▸ **HOW TO COMPLETE THIS TASK**: Searching the material below, find each line that includes the word "agent", and copy it.

▸ **INFORMATION SUPPLIED**:
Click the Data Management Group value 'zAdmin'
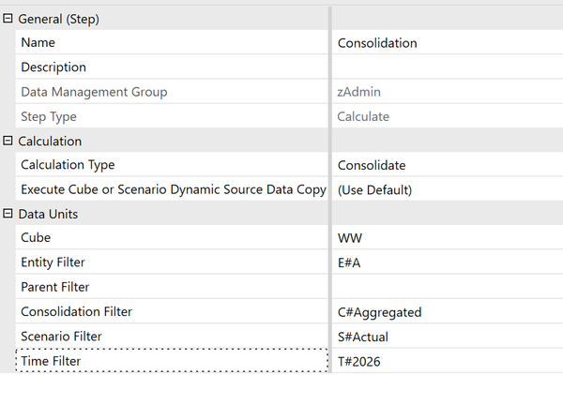 [x=358, y=92]
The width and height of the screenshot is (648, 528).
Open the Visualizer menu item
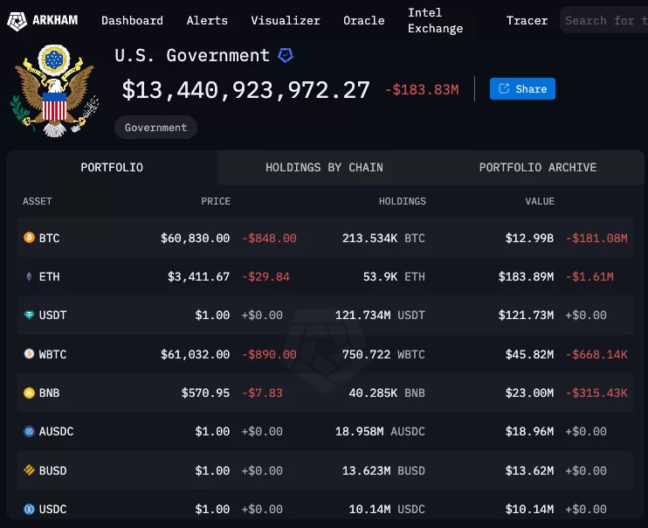285,20
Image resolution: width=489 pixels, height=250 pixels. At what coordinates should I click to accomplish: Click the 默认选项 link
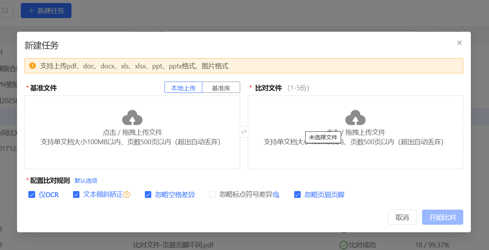(x=86, y=181)
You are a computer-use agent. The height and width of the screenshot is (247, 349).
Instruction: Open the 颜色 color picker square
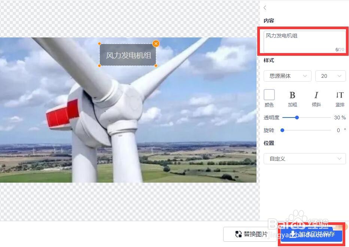tap(269, 95)
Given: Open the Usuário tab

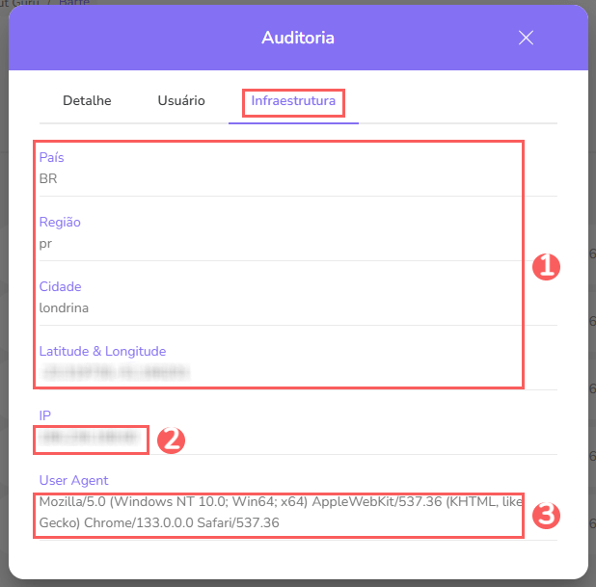Looking at the screenshot, I should coord(181,100).
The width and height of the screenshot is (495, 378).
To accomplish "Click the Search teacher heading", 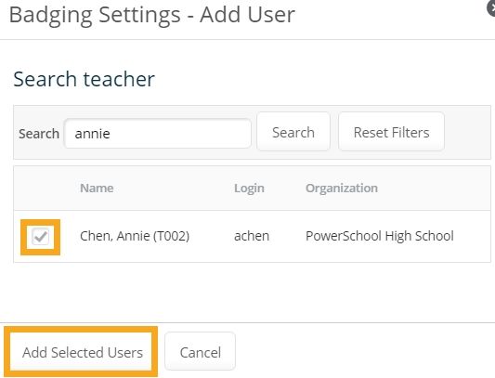I will (84, 79).
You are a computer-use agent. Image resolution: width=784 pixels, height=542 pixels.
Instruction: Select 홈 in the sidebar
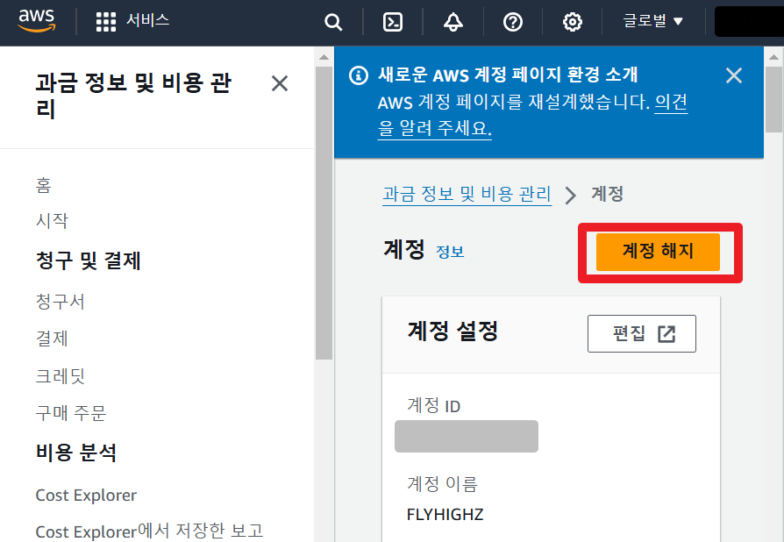tap(44, 185)
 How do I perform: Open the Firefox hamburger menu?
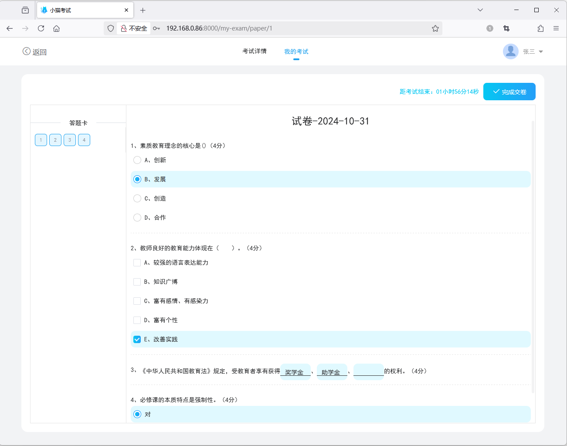point(556,28)
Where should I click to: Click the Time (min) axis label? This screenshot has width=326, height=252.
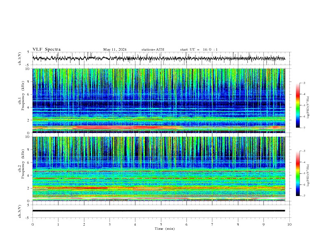[x=165, y=229]
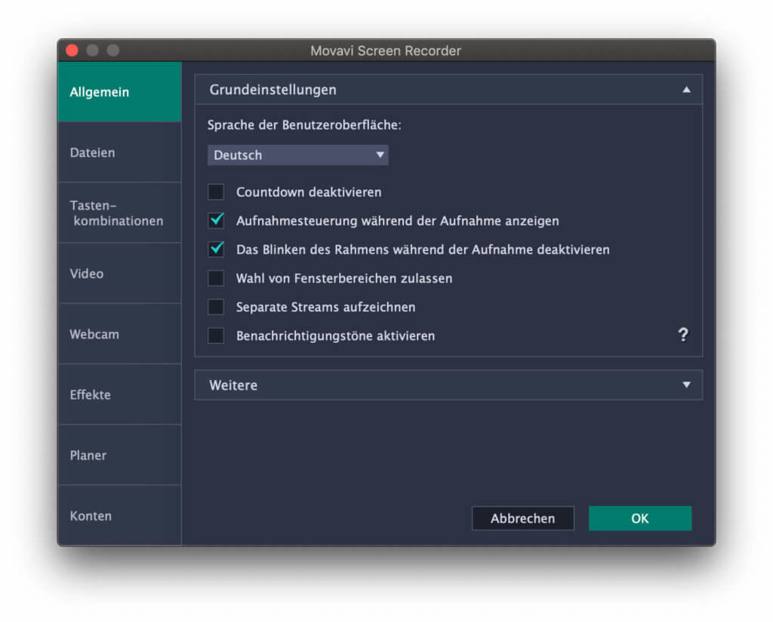Enable Countdown deaktivieren

click(x=216, y=192)
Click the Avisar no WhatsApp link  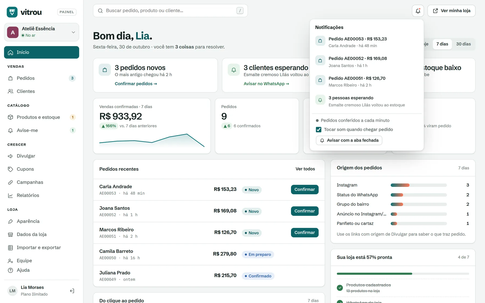pyautogui.click(x=266, y=84)
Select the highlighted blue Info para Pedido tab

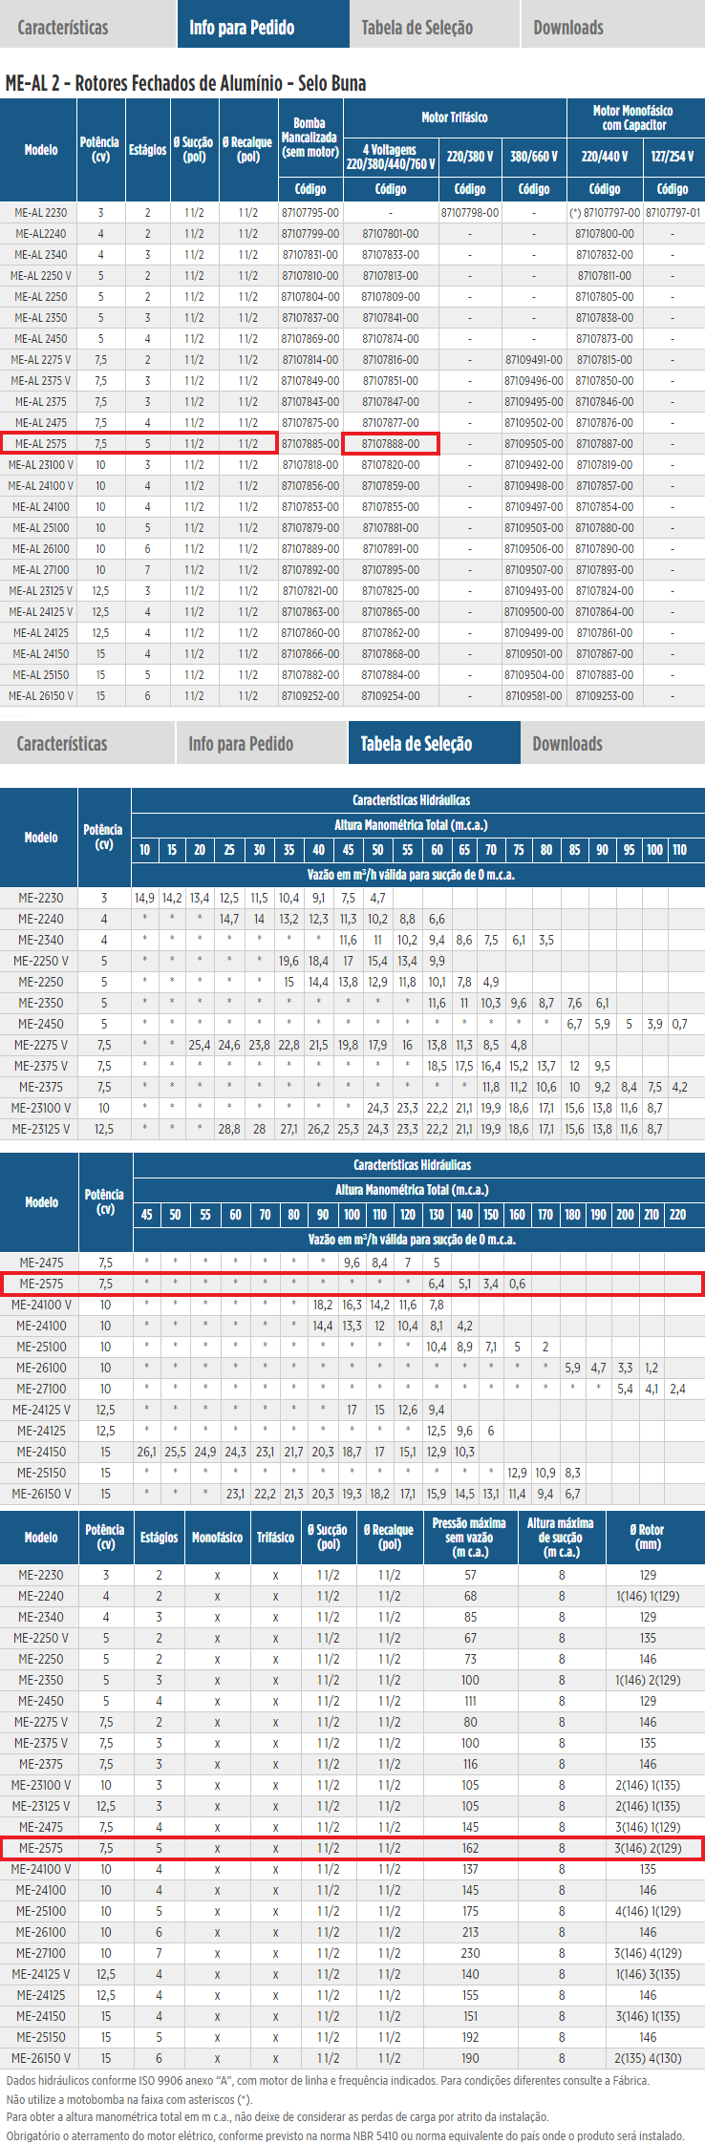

▸ **RESPONSE AREA**:
You are a computer-use agent. The height and width of the screenshot is (247, 349).
You are a computer-use agent. Image resolution: width=784 pixels, height=542 pixels.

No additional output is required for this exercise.